El trabajo de investigación más serio y mejor fundado sobre este tema lo ha realizado Ángel Rosenblat. El autor ha utilizado como elemento de estimación fundamental la posibilidad alimenticia que ofrecía nuestro continente. En su análisis fija para la población americana hacia 1492 el número de trece millones y medio de almas. El mismo estudioso agrega que: «Fuera de la zona agrícola, que se escalonaba en una estrecha franja a lo largo de Los Andes, el Continente era en 1492 una inmensa selva o una estepa». Petrocelli sostiene que Rosenblat fue generoso, como lo atestigua un estudio de la revista Esquiú:
«De acuerdo con la capacidad alimentaria que podía aportar el continente y a las técnicas de cultivo de la época, la totalidad de población de América Latina debe estimarse entre un mínimo de 8 y un máximo de 13 millones. Lo demás forma parte del sombrío delirio antiespañol».
Efectivamente en el siglo XVI se produjo una importante caída demográfica. Rosenblat estima que «hacia 1570 la población aborigen de Iberoamérica había perdido 2.557.850 personas». Según estudios serios el mayor decrecimiento de la población indígena fue causado por las epidemias, por el choque microbiano y viral. Así lo explica Vittorio Messori: «Las enfermedades que los europeos llevaron a América (…) eran desconocidas en el nicho ecológico aislado de los indios, por lo tanto, estos carecían de las defensas inmunológicas para hacerles frente». Otras causas de la merma fueron enfermedades como la escarlatina, el tifus, el sarampión o el paludismo; las insolaciones; la escasez de comida; los excesos de una vida viciosa como la embriaguez o el uso de la coca; la mestización y las guerras. Pero hacer depender todos estos factores de un inexistente exterminio masivo por parte de los españoles es hacerse eco de una descabellada mentira.
Como se ve, nuevamente, los estudios serios echan por tierra las falacias de la Leyenda Negra, en este caso la del, tantas veces repetido, genocidio español.

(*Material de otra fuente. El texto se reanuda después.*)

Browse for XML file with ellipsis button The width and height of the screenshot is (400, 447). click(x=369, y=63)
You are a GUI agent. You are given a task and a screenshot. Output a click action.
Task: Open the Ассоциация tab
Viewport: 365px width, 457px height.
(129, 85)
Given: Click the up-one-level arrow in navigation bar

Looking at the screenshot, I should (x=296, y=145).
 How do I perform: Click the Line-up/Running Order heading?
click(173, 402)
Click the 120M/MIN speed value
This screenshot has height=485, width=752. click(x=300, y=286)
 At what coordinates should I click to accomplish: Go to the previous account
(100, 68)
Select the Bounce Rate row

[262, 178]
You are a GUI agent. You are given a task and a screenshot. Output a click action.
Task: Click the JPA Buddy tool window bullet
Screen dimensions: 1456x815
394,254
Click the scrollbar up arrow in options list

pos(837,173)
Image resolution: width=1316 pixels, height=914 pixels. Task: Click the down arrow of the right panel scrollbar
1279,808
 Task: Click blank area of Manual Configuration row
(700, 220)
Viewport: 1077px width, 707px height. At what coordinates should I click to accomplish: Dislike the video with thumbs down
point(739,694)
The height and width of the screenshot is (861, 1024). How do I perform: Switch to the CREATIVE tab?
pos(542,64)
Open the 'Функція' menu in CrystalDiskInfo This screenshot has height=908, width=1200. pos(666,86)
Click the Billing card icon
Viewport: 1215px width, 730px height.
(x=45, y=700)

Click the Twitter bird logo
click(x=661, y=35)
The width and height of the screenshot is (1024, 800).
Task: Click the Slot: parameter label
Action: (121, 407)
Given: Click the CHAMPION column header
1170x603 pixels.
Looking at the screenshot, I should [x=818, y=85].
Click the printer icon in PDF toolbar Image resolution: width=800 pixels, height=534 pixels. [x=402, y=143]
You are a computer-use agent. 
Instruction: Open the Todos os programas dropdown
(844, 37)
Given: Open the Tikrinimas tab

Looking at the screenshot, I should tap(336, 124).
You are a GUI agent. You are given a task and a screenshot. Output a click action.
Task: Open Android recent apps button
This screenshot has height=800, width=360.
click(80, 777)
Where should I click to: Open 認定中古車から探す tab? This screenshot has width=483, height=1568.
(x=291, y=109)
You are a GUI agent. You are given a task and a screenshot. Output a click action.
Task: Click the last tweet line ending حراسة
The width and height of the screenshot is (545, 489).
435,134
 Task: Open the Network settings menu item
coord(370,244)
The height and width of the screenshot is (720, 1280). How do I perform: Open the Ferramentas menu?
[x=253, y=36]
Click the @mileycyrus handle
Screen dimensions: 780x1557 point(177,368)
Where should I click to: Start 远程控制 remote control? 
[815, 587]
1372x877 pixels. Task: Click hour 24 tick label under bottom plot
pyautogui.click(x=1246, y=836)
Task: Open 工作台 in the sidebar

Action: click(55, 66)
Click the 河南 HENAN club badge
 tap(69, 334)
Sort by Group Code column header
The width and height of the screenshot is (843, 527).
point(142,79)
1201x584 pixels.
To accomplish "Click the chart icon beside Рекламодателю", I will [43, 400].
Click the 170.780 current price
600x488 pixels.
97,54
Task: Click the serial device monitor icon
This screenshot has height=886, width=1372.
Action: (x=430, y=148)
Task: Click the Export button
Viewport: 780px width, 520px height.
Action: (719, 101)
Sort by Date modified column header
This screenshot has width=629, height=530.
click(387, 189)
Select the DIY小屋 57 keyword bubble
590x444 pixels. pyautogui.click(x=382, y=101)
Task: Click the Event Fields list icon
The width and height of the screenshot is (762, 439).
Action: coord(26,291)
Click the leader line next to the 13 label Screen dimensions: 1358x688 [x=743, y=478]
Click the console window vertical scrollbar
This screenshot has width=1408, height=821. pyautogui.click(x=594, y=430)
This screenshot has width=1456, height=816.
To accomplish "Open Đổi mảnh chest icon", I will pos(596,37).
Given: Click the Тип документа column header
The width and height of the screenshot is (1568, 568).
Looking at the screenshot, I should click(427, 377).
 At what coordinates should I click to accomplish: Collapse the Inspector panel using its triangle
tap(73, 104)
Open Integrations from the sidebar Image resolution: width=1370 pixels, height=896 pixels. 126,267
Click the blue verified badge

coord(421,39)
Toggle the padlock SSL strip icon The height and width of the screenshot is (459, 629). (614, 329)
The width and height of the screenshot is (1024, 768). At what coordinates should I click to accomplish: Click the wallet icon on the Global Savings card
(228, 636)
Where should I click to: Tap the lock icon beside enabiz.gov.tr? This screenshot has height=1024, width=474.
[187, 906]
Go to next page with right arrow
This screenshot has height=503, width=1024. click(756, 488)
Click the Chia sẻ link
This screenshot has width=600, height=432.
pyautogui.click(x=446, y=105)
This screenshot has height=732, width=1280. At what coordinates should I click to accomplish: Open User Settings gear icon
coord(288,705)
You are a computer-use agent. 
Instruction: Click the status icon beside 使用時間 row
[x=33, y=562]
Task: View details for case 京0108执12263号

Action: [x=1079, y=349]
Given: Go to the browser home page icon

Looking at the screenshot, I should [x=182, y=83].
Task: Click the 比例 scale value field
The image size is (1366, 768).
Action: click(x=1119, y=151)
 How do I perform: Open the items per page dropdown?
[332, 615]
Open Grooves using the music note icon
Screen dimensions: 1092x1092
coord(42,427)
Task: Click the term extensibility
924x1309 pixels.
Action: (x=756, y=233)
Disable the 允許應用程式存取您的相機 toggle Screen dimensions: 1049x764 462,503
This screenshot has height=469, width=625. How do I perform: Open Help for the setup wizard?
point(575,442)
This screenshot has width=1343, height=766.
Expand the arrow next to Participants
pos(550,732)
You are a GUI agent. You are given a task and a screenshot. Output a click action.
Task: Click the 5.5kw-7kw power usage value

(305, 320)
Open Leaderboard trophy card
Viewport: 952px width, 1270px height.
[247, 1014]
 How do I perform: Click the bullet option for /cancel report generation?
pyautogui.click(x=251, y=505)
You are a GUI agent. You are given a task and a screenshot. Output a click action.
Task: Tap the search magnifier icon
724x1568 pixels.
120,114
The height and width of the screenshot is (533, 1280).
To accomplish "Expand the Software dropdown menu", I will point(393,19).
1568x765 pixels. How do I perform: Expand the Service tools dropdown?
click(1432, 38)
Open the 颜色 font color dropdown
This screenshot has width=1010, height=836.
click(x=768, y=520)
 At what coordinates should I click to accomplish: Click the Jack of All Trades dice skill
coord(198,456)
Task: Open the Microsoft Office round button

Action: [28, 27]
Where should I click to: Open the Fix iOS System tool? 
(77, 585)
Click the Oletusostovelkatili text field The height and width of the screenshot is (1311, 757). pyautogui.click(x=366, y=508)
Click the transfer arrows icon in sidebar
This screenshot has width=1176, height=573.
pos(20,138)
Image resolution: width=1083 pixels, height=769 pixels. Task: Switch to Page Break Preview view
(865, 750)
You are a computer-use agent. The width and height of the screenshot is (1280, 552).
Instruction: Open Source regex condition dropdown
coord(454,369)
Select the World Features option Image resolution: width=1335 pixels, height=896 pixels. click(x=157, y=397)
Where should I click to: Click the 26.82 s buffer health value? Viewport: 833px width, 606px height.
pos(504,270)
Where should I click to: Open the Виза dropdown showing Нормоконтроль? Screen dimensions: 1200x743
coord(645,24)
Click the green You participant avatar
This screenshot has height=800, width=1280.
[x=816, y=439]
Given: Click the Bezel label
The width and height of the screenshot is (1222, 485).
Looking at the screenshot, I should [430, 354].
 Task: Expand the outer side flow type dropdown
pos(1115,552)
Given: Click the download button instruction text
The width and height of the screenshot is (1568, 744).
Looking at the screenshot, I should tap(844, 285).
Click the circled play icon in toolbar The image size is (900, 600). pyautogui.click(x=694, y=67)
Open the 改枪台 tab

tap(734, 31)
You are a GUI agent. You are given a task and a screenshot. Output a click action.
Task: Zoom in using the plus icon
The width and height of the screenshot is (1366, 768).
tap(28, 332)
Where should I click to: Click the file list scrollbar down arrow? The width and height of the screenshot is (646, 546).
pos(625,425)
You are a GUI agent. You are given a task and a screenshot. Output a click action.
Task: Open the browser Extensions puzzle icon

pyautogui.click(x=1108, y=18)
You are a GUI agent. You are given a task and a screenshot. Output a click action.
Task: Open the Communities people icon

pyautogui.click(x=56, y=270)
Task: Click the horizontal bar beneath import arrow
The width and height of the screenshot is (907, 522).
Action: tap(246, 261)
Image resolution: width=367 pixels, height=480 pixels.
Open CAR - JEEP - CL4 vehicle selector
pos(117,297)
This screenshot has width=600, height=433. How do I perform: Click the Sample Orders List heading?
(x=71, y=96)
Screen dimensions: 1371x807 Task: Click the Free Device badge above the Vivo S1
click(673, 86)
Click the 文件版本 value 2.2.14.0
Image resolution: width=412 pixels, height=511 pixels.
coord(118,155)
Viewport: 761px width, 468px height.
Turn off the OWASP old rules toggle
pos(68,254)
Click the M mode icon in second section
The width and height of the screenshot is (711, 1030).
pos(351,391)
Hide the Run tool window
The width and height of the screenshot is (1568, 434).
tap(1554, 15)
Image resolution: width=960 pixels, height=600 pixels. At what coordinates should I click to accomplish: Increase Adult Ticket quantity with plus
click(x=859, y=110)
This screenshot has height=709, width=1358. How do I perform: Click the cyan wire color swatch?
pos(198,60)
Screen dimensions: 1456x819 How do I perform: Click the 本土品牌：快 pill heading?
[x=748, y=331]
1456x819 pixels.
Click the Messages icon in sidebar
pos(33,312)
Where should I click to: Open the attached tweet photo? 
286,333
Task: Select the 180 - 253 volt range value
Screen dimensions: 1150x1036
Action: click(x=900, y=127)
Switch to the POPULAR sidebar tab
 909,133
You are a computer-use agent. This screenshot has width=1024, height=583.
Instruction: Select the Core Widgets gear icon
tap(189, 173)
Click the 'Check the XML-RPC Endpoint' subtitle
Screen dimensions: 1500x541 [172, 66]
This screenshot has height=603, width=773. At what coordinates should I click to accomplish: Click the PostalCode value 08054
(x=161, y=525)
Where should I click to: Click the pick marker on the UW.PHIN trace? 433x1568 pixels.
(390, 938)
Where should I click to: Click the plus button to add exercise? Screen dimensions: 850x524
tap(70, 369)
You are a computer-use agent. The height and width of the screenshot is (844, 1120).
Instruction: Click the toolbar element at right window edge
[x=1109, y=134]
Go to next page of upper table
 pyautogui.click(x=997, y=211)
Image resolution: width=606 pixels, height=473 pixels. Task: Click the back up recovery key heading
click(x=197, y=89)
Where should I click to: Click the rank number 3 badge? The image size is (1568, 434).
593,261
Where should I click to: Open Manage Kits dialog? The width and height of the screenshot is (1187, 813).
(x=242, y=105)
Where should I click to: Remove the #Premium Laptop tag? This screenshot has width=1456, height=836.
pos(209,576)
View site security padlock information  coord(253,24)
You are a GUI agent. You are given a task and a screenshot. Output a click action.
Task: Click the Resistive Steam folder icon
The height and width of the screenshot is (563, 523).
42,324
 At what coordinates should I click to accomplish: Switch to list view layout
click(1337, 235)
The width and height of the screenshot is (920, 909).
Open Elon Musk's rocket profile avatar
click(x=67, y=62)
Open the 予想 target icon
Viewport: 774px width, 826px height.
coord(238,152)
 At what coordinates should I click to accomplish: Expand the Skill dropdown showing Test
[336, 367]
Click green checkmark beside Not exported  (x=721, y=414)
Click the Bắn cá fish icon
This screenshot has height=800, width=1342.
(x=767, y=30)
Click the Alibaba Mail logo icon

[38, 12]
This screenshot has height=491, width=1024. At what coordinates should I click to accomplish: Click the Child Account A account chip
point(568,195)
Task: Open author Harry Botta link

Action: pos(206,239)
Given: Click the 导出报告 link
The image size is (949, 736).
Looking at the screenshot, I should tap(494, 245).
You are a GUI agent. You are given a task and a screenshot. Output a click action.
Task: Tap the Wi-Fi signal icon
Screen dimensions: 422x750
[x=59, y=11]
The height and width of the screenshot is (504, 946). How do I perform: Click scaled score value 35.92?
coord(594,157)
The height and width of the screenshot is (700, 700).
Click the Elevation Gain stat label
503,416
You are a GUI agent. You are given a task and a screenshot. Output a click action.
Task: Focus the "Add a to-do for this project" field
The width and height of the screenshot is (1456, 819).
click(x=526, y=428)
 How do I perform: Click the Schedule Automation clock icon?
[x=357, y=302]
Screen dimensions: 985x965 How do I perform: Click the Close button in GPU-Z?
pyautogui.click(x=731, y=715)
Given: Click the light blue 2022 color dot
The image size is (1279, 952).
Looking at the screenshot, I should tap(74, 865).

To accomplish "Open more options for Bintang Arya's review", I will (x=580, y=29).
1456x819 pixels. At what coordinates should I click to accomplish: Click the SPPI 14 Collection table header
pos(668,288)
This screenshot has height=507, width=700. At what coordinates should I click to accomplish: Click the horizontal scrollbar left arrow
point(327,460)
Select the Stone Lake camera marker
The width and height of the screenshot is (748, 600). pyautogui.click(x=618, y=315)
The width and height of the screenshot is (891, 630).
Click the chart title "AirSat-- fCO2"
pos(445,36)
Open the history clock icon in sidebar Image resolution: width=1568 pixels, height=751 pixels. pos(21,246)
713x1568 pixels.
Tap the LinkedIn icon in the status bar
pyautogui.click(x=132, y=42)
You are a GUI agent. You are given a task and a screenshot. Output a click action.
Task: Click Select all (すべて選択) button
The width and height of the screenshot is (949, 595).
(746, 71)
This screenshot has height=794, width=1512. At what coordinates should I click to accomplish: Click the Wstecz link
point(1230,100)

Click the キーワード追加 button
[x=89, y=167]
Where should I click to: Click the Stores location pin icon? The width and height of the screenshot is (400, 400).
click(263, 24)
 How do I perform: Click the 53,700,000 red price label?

Los misioneros no solo no suprimieron las lenguas de los nativos, sino que además se esforzaron por aprender los idiomas americanos para facilitar la Evangelización.
Cuando se analizan los hechos del pasado sin prejuicios o tendencias ideológicas, los acontecimientos hablan por sí mismos, la verdad sale a la luz, las pruebas y fuentes históricas echan por tierra las falacias elaboradas por los ideólogos enemigos de la Verdad, y en este caso de la Hispanidad. Y a pesar de que ellos cuenten con numerosas armas y mecanismos para ensuciar la historia, y que, a través de la literatura, la música, lo libros y muchas más herramientas difundan el error, la verdad triunfa, y está allí, esperando a ser descubierta. Es misión del historiador buscarla con ardor, y lo es más del historiador cristiano, ya que cuando se la conoce se aproxima a Aquél que afirmó ser el Camino, la Verdad y la Vida.
¿Por qué nos quieren obligar a tomar partido en la historia, en lugar de entender nuestra historia que tantas lecciones importantes tiene?